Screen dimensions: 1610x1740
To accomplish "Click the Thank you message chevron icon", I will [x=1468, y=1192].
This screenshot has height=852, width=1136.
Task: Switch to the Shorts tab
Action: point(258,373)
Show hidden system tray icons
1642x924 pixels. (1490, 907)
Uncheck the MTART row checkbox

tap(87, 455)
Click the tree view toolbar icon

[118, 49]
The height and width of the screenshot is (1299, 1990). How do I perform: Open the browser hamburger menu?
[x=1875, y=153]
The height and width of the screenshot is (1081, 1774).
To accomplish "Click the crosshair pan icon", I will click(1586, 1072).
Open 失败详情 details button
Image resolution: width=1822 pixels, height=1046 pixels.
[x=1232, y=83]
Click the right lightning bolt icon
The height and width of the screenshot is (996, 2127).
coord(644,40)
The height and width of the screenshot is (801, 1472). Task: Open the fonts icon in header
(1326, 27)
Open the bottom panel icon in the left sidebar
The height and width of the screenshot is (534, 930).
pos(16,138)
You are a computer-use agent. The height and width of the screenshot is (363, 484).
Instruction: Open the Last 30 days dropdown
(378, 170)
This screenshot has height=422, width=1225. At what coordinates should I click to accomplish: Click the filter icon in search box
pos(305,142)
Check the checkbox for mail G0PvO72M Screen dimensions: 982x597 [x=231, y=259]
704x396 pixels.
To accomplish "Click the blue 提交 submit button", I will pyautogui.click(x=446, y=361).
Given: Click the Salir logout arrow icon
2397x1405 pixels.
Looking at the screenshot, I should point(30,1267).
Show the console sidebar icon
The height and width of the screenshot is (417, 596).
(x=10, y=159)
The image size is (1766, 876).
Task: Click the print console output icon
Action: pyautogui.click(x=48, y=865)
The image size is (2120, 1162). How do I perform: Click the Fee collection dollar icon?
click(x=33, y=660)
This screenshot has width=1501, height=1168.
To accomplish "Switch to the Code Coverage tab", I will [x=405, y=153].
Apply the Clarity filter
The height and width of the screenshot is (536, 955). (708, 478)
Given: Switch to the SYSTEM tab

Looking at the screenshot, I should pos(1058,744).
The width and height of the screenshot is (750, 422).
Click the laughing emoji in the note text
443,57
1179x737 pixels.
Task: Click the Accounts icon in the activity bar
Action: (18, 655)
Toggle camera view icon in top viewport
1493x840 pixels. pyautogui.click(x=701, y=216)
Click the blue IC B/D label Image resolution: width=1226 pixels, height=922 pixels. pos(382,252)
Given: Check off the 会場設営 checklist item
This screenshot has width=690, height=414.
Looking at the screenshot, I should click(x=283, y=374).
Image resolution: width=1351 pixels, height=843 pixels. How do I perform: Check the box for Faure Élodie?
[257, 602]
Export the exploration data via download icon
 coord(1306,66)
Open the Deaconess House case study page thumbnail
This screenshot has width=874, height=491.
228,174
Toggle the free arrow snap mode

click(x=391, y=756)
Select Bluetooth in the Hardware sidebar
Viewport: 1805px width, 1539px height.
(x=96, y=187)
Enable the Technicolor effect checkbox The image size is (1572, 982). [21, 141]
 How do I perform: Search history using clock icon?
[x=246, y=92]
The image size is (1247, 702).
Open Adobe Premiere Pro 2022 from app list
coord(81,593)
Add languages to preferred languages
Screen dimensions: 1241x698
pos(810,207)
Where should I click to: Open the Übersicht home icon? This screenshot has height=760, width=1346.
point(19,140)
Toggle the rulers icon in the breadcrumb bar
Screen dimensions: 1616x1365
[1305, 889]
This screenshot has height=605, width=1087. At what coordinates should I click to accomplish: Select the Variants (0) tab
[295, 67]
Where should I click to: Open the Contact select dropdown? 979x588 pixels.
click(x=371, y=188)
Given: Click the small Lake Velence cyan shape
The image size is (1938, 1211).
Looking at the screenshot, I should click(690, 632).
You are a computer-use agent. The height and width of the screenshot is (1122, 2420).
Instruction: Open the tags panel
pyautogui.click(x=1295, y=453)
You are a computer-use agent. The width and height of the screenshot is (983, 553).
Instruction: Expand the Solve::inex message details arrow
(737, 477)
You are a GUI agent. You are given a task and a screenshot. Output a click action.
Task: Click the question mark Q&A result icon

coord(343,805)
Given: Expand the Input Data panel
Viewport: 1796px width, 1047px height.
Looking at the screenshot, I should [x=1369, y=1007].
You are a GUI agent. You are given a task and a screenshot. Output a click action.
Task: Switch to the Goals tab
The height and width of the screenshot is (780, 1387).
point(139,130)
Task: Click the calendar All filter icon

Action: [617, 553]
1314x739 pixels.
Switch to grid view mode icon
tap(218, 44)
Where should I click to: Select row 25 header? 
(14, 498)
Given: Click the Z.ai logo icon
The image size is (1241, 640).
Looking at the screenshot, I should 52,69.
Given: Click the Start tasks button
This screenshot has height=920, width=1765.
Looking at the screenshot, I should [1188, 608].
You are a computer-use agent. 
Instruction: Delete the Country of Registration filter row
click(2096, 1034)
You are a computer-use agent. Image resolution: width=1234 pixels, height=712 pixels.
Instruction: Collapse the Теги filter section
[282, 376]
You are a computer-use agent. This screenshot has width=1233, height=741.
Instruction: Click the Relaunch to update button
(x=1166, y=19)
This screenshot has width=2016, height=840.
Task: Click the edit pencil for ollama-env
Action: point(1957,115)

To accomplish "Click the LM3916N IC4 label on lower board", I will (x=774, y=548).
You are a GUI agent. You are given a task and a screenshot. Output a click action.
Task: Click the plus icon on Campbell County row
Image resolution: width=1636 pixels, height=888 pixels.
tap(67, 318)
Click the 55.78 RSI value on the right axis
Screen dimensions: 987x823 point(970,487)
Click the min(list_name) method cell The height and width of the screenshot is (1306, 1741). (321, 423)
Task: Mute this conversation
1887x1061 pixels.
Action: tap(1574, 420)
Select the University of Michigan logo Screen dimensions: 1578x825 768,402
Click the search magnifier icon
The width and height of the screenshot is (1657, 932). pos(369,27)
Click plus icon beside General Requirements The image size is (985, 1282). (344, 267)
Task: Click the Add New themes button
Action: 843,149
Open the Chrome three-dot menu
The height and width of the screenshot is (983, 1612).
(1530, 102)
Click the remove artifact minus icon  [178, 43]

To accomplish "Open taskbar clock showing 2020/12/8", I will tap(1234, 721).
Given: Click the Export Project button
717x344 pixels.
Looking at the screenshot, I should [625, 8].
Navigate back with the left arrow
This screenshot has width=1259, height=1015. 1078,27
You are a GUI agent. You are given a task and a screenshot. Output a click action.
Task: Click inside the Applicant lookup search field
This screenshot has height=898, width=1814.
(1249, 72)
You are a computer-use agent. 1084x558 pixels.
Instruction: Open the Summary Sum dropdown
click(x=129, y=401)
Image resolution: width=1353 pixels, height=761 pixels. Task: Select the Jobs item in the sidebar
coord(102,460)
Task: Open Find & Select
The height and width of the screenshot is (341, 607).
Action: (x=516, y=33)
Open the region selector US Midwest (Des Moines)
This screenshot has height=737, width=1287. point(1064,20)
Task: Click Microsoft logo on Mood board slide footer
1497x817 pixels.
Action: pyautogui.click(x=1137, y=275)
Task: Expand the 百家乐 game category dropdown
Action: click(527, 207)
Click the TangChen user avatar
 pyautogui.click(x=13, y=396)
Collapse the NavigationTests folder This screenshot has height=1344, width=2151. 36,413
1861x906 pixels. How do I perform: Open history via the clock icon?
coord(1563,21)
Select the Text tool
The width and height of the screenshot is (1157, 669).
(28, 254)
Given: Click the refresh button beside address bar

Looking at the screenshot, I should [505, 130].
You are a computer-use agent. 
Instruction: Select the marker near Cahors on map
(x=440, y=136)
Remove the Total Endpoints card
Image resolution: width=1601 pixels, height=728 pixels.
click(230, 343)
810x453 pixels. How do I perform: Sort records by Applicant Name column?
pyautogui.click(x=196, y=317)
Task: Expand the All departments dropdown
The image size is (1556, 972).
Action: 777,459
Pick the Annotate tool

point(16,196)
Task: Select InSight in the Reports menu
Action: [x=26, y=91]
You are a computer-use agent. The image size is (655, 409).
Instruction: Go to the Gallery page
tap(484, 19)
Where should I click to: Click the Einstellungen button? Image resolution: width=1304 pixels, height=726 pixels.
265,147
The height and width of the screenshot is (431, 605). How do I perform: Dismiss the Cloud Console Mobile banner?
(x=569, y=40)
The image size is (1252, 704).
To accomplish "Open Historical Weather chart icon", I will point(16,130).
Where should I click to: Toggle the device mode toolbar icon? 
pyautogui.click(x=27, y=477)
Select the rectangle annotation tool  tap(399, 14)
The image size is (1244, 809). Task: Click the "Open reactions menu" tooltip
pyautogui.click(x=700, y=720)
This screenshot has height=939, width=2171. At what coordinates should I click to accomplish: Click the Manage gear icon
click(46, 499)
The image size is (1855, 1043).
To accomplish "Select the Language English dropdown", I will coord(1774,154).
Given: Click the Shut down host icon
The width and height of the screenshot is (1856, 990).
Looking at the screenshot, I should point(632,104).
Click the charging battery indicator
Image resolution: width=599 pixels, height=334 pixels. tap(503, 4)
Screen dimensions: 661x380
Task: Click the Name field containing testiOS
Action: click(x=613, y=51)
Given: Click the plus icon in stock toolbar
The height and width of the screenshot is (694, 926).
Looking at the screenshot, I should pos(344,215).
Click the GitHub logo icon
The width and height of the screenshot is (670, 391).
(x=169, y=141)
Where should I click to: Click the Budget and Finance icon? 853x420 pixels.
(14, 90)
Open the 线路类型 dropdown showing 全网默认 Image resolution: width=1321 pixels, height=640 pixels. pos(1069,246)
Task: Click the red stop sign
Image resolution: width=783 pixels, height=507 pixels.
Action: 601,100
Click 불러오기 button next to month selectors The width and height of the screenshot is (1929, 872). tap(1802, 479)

> **ACTIVITY**
Wherever the word "computer" occurs in the data above, copy the line it sits in.

> **WRITTEN ANSWER**
You are a computer-use agent. The height and width of the screenshot is (363, 484).
You are a computer-use agent. The height and width of the screenshot is (1122, 2420).
You are a computer-use agent. The width and height of the screenshot is (983, 553).
You are a computer-use agent. 
You are a computer-use agent. Image resolution: width=1234 pixels, height=712 pixels.
You are a computer-use agent. This screenshot has width=1233, height=741.
You are a computer-use agent. 1084x558 pixels.
You are a computer-use agent. 
You are a computer-use agent. The image size is (655, 409).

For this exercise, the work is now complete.